Le commissaire, pour qui «la mobilité de l'emploi est une de ses priorités politiques » depuis son entrée en fonction, a rappelé que l'élargissement de l'UE en 2004 et en 2007 a multiplié, pour les travailleurs, les possibilités de trouver un emploi, et pour les employeurs, d'engager des travailleurs. La plupart des Etats membres de l'UE à 15 ont levé ou assoupli les restrictions qu'ils appliquaient à l'égard des citoyens des Etats membres qui ont rejoint l'UE en 2004, créant ainsi un vaste gisement de main-d'oeuvre pour relever les défis du vieillissement et de la mondialisation. Et le commissaire Spidla de rappeler que trois Etats membres - Royaume-Uni, Irlande et Suède - avaient immédiatement ouvert leur marché de l'emploi le 1er mai 2004, et qu'aujourd'hui seuls cinq Etats membres - Allemagne, Autriche, Belgique, France et Danemark - appliquent encore des restrictions aux pays qui ont adhéré à l'UE en 2004. Force est de constater que dans les pays qui ont ouvert leur marché de l'emploi, « les progrès sont significatifs ». Et de préciser: « Le Royaume-Uni, l'Irlande et tous les autres Etats membres de l'UE15 qui ont ouvert leur marché du travail ont tiré les avantages de la libre circulation, comme par exemple la croissance de l'emploi, du PIB et des qualifications ».

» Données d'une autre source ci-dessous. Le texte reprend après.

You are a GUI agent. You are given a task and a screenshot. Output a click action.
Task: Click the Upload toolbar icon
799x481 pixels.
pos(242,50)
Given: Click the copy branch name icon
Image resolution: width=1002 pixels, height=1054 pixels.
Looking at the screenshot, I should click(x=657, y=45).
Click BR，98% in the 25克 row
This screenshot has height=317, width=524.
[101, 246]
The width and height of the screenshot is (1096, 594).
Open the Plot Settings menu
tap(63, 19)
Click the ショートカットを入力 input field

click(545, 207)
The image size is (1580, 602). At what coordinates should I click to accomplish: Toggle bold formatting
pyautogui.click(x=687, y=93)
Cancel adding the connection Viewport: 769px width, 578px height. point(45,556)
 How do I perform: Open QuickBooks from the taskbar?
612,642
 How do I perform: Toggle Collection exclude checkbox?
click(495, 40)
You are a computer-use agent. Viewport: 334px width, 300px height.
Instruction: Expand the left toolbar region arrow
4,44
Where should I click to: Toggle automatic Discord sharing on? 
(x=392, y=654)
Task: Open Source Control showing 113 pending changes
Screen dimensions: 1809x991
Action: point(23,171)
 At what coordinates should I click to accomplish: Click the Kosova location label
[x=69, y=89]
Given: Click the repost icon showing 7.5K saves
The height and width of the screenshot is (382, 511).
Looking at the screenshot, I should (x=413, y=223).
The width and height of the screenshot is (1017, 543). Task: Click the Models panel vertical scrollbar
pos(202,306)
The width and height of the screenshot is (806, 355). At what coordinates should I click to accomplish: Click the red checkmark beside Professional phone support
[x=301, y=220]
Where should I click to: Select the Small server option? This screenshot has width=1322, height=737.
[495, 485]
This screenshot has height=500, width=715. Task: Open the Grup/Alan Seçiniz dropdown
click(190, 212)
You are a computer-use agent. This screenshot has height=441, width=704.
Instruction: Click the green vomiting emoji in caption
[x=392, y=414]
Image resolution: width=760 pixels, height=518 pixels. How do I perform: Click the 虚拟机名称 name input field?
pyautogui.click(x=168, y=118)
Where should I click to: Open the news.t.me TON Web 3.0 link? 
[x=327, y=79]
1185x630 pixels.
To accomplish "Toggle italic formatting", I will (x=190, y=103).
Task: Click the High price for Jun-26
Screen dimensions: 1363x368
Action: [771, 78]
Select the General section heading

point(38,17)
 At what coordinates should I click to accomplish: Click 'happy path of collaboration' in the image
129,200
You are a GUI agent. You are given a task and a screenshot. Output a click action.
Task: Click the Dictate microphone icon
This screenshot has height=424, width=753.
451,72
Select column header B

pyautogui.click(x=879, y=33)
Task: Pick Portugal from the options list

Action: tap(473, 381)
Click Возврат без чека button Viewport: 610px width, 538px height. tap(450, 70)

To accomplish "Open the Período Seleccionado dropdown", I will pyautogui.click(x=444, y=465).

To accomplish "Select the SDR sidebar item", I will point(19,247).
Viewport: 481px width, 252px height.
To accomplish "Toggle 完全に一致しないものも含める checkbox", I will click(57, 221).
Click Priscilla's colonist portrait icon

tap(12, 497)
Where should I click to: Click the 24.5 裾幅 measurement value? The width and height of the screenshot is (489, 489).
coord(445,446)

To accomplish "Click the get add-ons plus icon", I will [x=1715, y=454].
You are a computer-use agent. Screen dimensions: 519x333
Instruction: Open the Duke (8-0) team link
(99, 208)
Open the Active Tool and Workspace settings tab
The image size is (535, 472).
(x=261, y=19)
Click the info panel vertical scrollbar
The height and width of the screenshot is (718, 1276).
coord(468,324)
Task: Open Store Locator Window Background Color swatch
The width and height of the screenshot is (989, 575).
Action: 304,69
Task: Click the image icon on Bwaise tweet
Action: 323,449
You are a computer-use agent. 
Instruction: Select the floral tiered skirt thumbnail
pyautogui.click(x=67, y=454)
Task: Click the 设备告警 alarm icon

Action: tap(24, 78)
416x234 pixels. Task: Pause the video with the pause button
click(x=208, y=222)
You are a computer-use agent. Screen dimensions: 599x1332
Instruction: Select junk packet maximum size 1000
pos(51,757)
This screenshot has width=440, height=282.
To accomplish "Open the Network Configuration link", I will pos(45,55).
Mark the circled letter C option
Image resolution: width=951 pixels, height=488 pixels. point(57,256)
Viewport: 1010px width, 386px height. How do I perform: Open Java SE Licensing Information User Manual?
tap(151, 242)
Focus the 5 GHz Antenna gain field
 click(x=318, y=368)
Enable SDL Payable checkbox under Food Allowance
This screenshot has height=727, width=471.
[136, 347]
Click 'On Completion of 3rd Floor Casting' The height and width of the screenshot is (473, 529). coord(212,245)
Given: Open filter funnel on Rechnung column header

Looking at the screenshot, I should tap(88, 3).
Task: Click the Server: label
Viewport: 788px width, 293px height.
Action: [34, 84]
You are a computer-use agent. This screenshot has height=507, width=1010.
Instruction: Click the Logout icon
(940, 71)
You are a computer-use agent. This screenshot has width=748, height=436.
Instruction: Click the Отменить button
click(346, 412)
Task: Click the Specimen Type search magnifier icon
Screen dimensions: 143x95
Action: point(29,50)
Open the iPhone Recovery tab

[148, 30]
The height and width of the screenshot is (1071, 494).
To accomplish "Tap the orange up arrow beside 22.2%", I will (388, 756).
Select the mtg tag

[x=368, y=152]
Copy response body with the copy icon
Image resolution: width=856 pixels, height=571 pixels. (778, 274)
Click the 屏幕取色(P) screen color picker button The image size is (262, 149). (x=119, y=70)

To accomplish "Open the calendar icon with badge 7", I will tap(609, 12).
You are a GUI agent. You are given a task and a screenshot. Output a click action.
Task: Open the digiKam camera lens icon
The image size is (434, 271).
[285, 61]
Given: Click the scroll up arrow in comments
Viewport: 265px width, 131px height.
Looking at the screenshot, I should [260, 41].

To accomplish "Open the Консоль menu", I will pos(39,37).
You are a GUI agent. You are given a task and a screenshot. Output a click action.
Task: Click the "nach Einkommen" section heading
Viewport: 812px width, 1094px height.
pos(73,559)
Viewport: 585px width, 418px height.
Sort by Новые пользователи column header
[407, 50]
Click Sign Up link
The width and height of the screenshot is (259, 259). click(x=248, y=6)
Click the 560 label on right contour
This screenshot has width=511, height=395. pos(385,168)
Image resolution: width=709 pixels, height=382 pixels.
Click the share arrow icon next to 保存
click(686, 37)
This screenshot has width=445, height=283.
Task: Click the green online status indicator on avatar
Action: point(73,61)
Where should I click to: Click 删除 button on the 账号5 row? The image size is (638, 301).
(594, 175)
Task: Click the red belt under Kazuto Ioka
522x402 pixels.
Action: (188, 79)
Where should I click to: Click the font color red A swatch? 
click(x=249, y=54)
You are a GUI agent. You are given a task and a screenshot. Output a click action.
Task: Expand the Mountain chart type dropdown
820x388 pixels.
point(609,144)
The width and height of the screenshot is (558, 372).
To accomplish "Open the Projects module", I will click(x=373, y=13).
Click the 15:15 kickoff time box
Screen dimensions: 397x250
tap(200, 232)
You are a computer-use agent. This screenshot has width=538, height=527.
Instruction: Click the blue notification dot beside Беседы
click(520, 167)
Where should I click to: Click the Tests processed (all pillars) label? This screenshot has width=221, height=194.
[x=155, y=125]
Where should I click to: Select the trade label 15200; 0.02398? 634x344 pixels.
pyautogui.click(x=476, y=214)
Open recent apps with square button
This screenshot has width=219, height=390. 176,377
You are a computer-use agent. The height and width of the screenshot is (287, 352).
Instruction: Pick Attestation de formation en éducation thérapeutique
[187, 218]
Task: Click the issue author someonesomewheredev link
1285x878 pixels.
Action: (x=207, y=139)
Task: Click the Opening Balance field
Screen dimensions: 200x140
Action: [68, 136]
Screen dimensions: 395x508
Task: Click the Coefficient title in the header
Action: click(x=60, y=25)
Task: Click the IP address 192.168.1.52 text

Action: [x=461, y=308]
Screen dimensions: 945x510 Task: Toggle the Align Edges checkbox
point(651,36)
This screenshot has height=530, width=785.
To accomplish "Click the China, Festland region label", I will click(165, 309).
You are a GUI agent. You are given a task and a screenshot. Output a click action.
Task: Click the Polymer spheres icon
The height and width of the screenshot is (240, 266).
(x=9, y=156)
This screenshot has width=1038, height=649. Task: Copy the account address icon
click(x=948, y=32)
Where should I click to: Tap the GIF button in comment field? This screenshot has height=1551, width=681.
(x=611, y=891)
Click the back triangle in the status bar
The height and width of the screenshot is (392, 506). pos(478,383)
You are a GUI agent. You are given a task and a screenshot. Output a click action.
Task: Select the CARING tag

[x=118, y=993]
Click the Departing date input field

Toutefois, a poursuivi Vladimir Spilda, le taux de mobilité des travailleurs reste relativement faible: 2% seulement des citoyens (soit 8 millions de personnes) des 27 Etats membres en âge de travailler vivent et travaillent dans un autre Etat membre de l'UE. Les raisons d'un tel taux sont les incertitudes et les obstacles qui entravent leur mobilité. Pour le commissaire, « la mobilité de l'emploi est un instrument fondamental du marché du travail et elle permet d'équilibrer les manques de main-d'œuvre en Europe ». Se référant à des statistiques récentes qui montrent de nouvelles tendances dans les schémas de mobilité, Vladimir Spidla a noté que plus de 70% des jeunes travailleurs sont conscients actuellement que leur carrière exigera d'eux une certaine forme de mobilité !

Notons encore la nouvelle adresse du portail d'EURES: http://www.eures.europa.eu . On y trouve 1 400 000 emplois en ligne. Ce portail permet donc de trouver un emploi dans un autre Etat membre, d'apporter une aide en cas de déménagement, de trouver une école pour les enfants ou encore d'aider le conjoint à trouver un emploi. (G.B.)